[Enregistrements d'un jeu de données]
-*-*-

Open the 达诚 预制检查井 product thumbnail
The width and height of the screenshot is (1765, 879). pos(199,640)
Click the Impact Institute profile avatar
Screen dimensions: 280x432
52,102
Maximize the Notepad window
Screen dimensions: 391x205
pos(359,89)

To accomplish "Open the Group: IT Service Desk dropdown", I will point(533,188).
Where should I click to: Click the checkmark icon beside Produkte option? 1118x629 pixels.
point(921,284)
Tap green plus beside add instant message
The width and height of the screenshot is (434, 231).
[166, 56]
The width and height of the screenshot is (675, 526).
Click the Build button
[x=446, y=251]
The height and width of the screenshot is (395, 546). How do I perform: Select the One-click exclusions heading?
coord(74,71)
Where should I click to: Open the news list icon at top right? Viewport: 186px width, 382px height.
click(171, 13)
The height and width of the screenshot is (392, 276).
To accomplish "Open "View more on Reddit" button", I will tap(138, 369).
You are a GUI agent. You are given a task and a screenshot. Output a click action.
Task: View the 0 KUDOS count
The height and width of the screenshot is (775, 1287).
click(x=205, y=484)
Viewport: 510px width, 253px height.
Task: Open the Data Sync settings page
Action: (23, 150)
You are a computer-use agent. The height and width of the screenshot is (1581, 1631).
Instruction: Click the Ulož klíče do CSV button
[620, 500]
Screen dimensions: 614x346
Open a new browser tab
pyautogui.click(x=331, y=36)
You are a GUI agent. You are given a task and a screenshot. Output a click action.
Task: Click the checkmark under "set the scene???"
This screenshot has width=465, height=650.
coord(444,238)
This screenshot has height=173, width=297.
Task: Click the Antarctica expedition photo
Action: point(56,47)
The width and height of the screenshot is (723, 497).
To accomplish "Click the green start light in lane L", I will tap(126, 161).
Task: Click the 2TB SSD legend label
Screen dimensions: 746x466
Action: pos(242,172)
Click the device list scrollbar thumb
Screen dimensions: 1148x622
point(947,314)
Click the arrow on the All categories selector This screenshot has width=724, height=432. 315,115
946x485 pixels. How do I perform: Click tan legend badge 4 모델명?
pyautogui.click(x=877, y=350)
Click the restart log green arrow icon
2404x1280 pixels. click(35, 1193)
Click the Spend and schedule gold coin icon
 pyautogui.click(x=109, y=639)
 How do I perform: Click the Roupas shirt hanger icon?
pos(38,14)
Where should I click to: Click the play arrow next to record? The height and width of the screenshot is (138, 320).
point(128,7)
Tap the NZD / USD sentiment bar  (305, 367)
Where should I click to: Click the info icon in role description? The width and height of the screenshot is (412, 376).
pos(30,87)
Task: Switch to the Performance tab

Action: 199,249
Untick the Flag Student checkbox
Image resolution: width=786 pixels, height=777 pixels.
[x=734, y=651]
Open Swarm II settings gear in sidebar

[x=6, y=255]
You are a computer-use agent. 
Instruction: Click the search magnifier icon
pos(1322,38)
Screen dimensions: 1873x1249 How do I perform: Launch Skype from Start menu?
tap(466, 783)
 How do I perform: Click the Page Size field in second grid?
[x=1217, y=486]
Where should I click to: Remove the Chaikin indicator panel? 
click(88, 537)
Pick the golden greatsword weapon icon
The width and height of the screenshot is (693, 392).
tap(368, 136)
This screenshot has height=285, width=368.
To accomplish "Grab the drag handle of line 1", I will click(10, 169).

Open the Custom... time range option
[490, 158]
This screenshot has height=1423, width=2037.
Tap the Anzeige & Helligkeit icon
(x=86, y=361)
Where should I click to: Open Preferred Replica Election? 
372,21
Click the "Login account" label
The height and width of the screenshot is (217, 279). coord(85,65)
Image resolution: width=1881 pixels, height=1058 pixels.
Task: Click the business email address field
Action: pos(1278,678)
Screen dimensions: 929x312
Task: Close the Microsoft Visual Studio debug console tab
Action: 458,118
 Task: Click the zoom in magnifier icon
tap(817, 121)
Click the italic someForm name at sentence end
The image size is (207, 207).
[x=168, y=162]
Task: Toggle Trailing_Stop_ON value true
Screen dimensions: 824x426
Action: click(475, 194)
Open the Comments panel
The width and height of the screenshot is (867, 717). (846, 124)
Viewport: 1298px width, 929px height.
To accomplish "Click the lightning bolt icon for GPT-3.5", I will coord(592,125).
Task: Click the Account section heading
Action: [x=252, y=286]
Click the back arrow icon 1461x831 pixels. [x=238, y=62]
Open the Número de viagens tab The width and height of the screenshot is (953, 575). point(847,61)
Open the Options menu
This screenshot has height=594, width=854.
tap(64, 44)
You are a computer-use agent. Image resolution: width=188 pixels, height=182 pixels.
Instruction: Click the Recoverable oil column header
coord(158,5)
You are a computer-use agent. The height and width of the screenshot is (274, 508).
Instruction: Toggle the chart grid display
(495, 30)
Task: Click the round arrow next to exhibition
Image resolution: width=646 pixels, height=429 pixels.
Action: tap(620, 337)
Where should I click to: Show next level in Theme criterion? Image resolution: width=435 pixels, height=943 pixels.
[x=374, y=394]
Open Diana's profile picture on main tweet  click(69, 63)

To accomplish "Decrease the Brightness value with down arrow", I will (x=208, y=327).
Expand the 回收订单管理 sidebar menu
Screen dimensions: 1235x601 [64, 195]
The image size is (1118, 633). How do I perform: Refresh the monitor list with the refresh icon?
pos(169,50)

-*-*-

Consigne =
Recopie tout le matériel en remplaçant « GUI agent » par « agent d'interface » partout, sans rien changer d'autre.

Résultat =
Open the 达诚 预制检查井 product thumbnail
The width and height of the screenshot is (1765, 879). pos(199,640)
Click the Impact Institute profile avatar
Screen dimensions: 280x432
52,102
Maximize the Notepad window
Screen dimensions: 391x205
pos(359,89)

To accomplish "Open the Group: IT Service Desk dropdown", I will point(533,188).
Where should I click to: Click the checkmark icon beside Produkte option? 1118x629 pixels.
point(921,284)
Tap green plus beside add instant message
The width and height of the screenshot is (434, 231).
[166, 56]
The width and height of the screenshot is (675, 526).
Click the Build button
[x=446, y=251]
The height and width of the screenshot is (395, 546). How do I perform: Select the One-click exclusions heading?
coord(74,71)
Where should I click to: Open the news list icon at top right? Viewport: 186px width, 382px height.
click(171, 13)
The height and width of the screenshot is (392, 276).
To accomplish "Open "View more on Reddit" button", I will tap(138, 369).
You are a agent d'interface. You are given a task and a screenshot. Output a click action.
Task: View the 0 KUDOS count
The height and width of the screenshot is (775, 1287).
click(x=205, y=484)
Viewport: 510px width, 253px height.
Task: Open the Data Sync settings page
Action: (23, 150)
You are a computer-use agent. The height and width of the screenshot is (1581, 1631).
Instruction: Click the Ulož klíče do CSV button
[620, 500]
Screen dimensions: 614x346
Open a new browser tab
pyautogui.click(x=331, y=36)
You are a agent d'interface. You are given a task and a screenshot. Output a click action.
Task: Click the checkmark under "set the scene???"
This screenshot has width=465, height=650.
coord(444,238)
This screenshot has height=173, width=297.
Task: Click the Antarctica expedition photo
Action: point(56,47)
The width and height of the screenshot is (723, 497).
To accomplish "Click the green start light in lane L", I will tap(126, 161).
Task: Click the 2TB SSD legend label
Screen dimensions: 746x466
Action: pos(242,172)
Click the device list scrollbar thumb
Screen dimensions: 1148x622
point(947,314)
Click the arrow on the All categories selector This screenshot has width=724, height=432. 315,115
946x485 pixels. How do I perform: Click tan legend badge 4 모델명?
pyautogui.click(x=877, y=350)
Click the restart log green arrow icon
2404x1280 pixels. click(35, 1193)
Click the Spend and schedule gold coin icon
 pyautogui.click(x=109, y=639)
 How do I perform: Click the Roupas shirt hanger icon?
pos(38,14)
Where should I click to: Click the play arrow next to record? The height and width of the screenshot is (138, 320).
point(128,7)
Tap the NZD / USD sentiment bar  (305, 367)
Where should I click to: Click the info icon in role description? The width and height of the screenshot is (412, 376).
pos(30,87)
Task: Switch to the Performance tab

Action: 199,249
Untick the Flag Student checkbox
Image resolution: width=786 pixels, height=777 pixels.
[x=734, y=651]
Open Swarm II settings gear in sidebar

[x=6, y=255]
You are a computer-use agent. 
Instruction: Click the search magnifier icon
pos(1322,38)
Screen dimensions: 1873x1249 How do I perform: Launch Skype from Start menu?
tap(466, 783)
 How do I perform: Click the Page Size field in second grid?
[x=1217, y=486]
Where should I click to: Remove the Chaikin indicator panel? 
click(88, 537)
Pick the golden greatsword weapon icon
The width and height of the screenshot is (693, 392).
tap(368, 136)
This screenshot has height=285, width=368.
To accomplish "Grab the drag handle of line 1", I will click(10, 169).

Open the Custom... time range option
[490, 158]
This screenshot has height=1423, width=2037.
Tap the Anzeige & Helligkeit icon
(x=86, y=361)
Where should I click to: Open Preferred Replica Election? 
372,21
Click the "Login account" label
The height and width of the screenshot is (217, 279). coord(85,65)
Image resolution: width=1881 pixels, height=1058 pixels.
Task: Click the business email address field
Action: pos(1278,678)
Screen dimensions: 929x312
Task: Close the Microsoft Visual Studio debug console tab
Action: 458,118
 Task: Click the zoom in magnifier icon
tap(817, 121)
Click the italic someForm name at sentence end
The image size is (207, 207).
[x=168, y=162]
Task: Toggle Trailing_Stop_ON value true
Screen dimensions: 824x426
Action: click(475, 194)
Open the Comments panel
The width and height of the screenshot is (867, 717). (846, 124)
Viewport: 1298px width, 929px height.
To accomplish "Click the lightning bolt icon for GPT-3.5", I will coord(592,125).
Task: Click the Account section heading
Action: [x=252, y=286]
Click the back arrow icon 1461x831 pixels. [x=238, y=62]
Open the Número de viagens tab The width and height of the screenshot is (953, 575). point(847,61)
Open the Options menu
This screenshot has height=594, width=854.
tap(64, 44)
You are a computer-use agent. Image resolution: width=188 pixels, height=182 pixels.
Instruction: Click the Recoverable oil column header
coord(158,5)
You are a computer-use agent. The height and width of the screenshot is (274, 508).
Instruction: Toggle the chart grid display
(495, 30)
Task: Click the round arrow next to exhibition
Image resolution: width=646 pixels, height=429 pixels.
Action: tap(620, 337)
Where should I click to: Show next level in Theme criterion? Image resolution: width=435 pixels, height=943 pixels.
[x=374, y=394]
Open Diana's profile picture on main tweet  click(69, 63)

To accomplish "Decrease the Brightness value with down arrow", I will (x=208, y=327).
Expand the 回收订单管理 sidebar menu
Screen dimensions: 1235x601 [64, 195]
The image size is (1118, 633). How do I perform: Refresh the monitor list with the refresh icon?
pos(169,50)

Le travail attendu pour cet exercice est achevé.